A lot of open-world games talk about freedom.

Very few actually trust the player with it.

That is the part of Torben Ellert’s vision for Forza Horizon 6 that stood out to me most. Not the cars. Not even Japan, though that setting is obviously going to pull people in fast. It was the way he described the world itself. Less as a stage packed with things to consume, and more as a place players are allowed to settle into.

That difference matters.

For years, open-world racing games have been brilliant at giving players speed, polish, and spectacle. They know how to make a first impression. A dramatic intro. A beautiful road. A car that feels expensive before you even hit top speed. But once that first rush wears off, a lot of these games start showing their hand. The freedom is there, technically, but it is usually shaped like instructions. Go here next. Finish this event. Clear that marker.

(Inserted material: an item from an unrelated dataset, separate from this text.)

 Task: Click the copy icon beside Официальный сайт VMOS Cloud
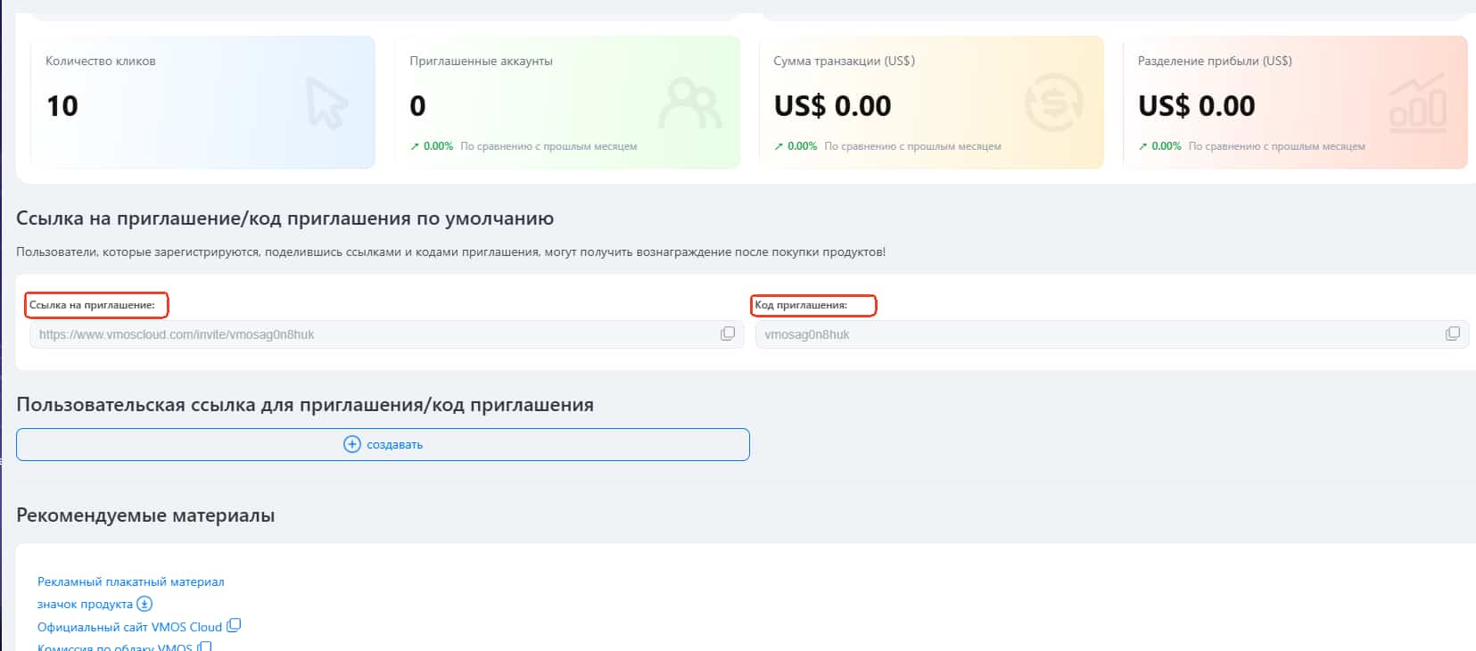234,626
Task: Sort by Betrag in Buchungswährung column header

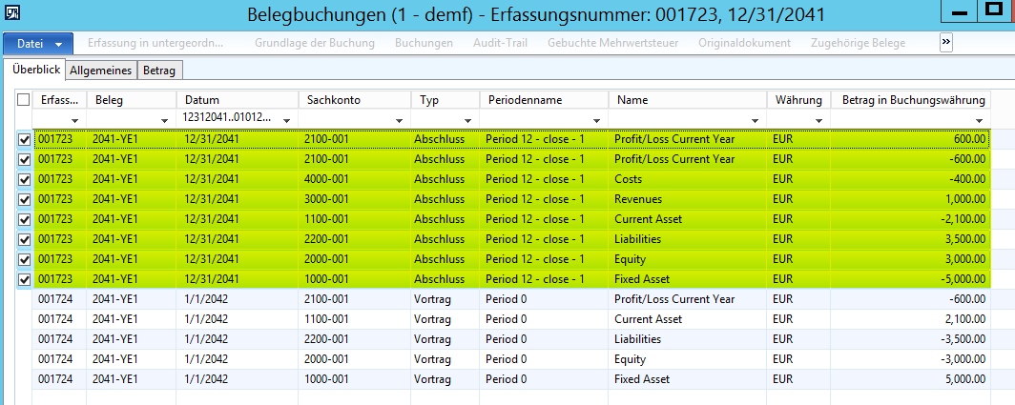Action: click(x=906, y=100)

What Ellert seems to be pushing toward is something a little less obvious and a lot more interesting.

He talks about giving players “permission” to be in Japan, and that idea carries through the rest of what we are seeing. The tourism angle is smart because it does more than explain why the player is there. It changes the tone. You are not dropped into the world as a legend who already owns it. You arrive as someone taking it in. Learning it. Earning your way through it.

That feels more personal.

The fog-of-war map is a great example of why this approach works. On paper, it is a small feature. In practice, it completely changes how a player relates to the world. A fully visible map turns exploration into task management. A hidden map makes movement feel like discovery again. You are not just driving to the next icon. You are uncovering where you have actually been.

Same with the rest of the systems. Aftermarket cars. Side activities you find naturally. Ghost competition woven into the road. Collectibles that reward curiosity instead of forcing detours. Even the Journal and garage customization say the same thing in different ways: this version of the Horizon experience wants players to build their own connection to the world, not just complete it.

And honestly, that may be the most important shift here.

Because open-world racing does not need more map clutter. It does not need bigger checklists pretending to be freedom. It needs worlds that feel worth wandering through.

Forza Horizon 6 is set to release on May 19, 2026, and it feels like a real test of that idea.

Not whether it is bigger. Not whether it is prettier. Not whether it launches with enough spectacle.

But whether it can make open-world racing feel less like guided consumption and more like genuine wandering.

If it can do that, then Ellert is not just talking about another Horizon title.

He is pointing toward a smarter direction for the genre itself.